- Records for the task:
☆ ☆ ☆

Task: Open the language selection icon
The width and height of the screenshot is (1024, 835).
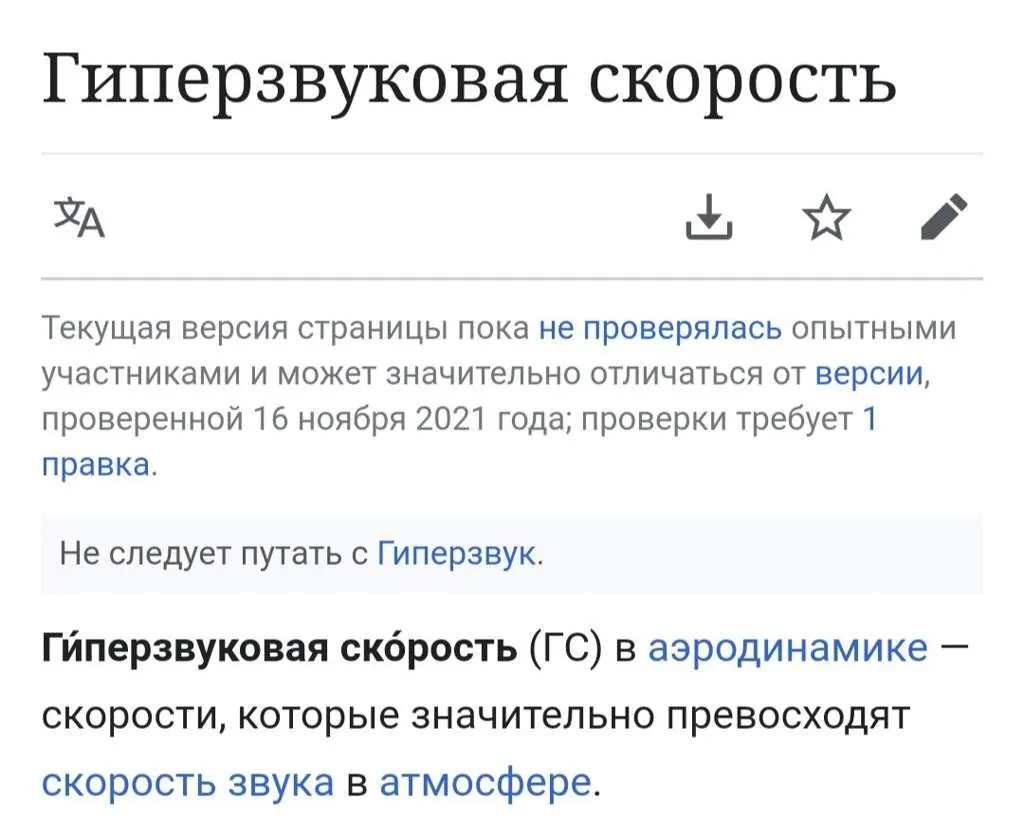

☆ ☆ ☆

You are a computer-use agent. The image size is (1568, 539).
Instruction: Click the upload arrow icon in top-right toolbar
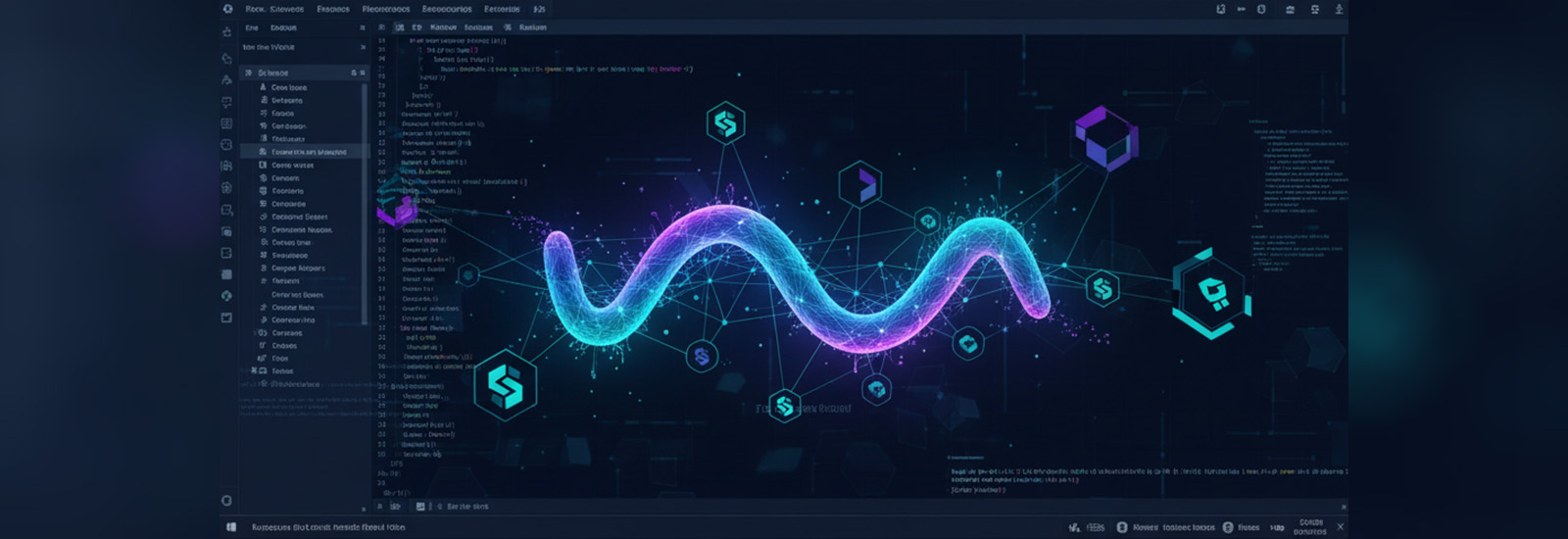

☆ ☆ ☆

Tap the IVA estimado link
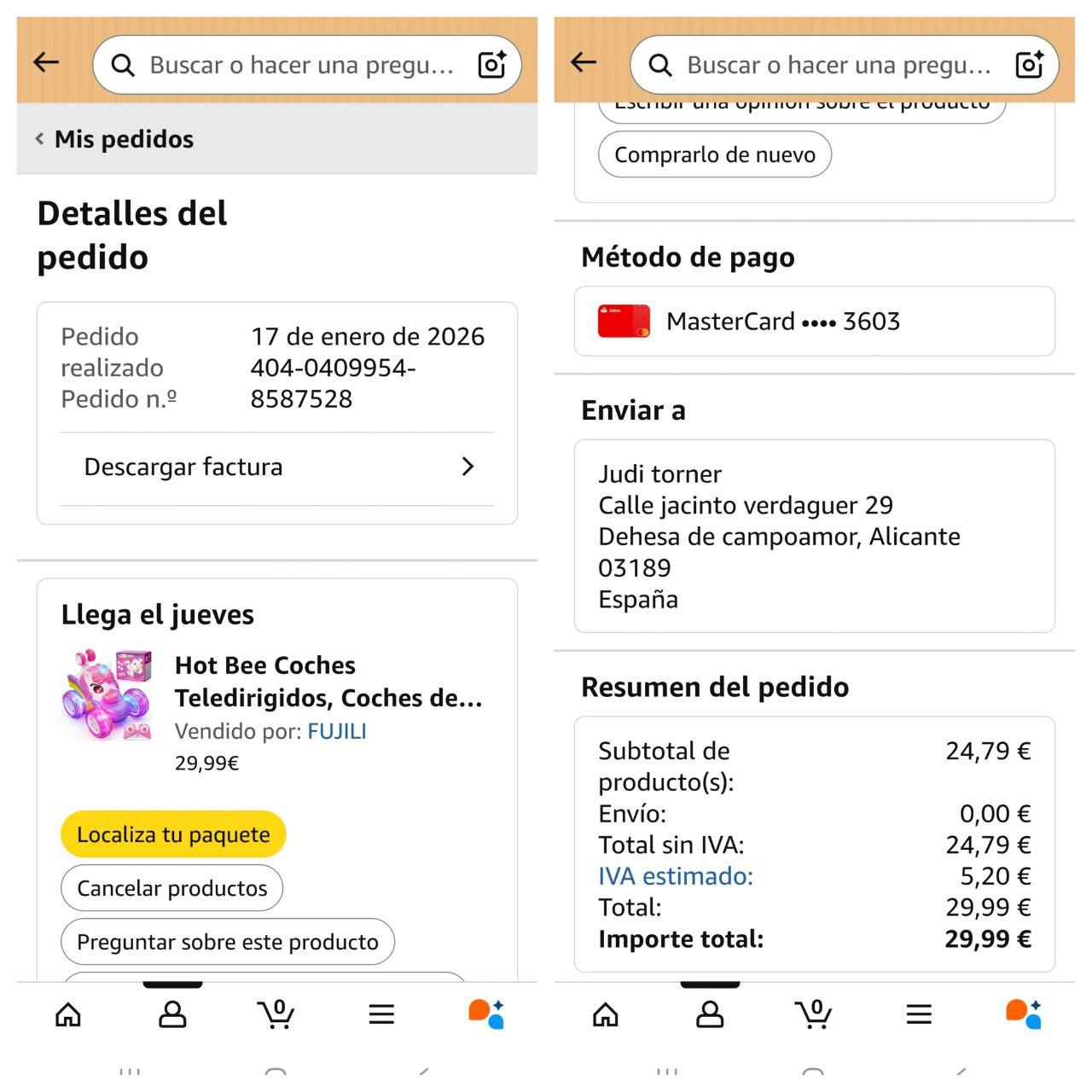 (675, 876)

☆ ☆ ☆

- Task goal:
In the material above, transcribe exactly the lines beginning at the one with "You are a computer-use" and ending at the one with "Instruction: Click the", both included.

- Output below:
You are a computer-use agent. The image size is (1568, 539).
Instruction: Click the upload arrow icon in top-right toolbar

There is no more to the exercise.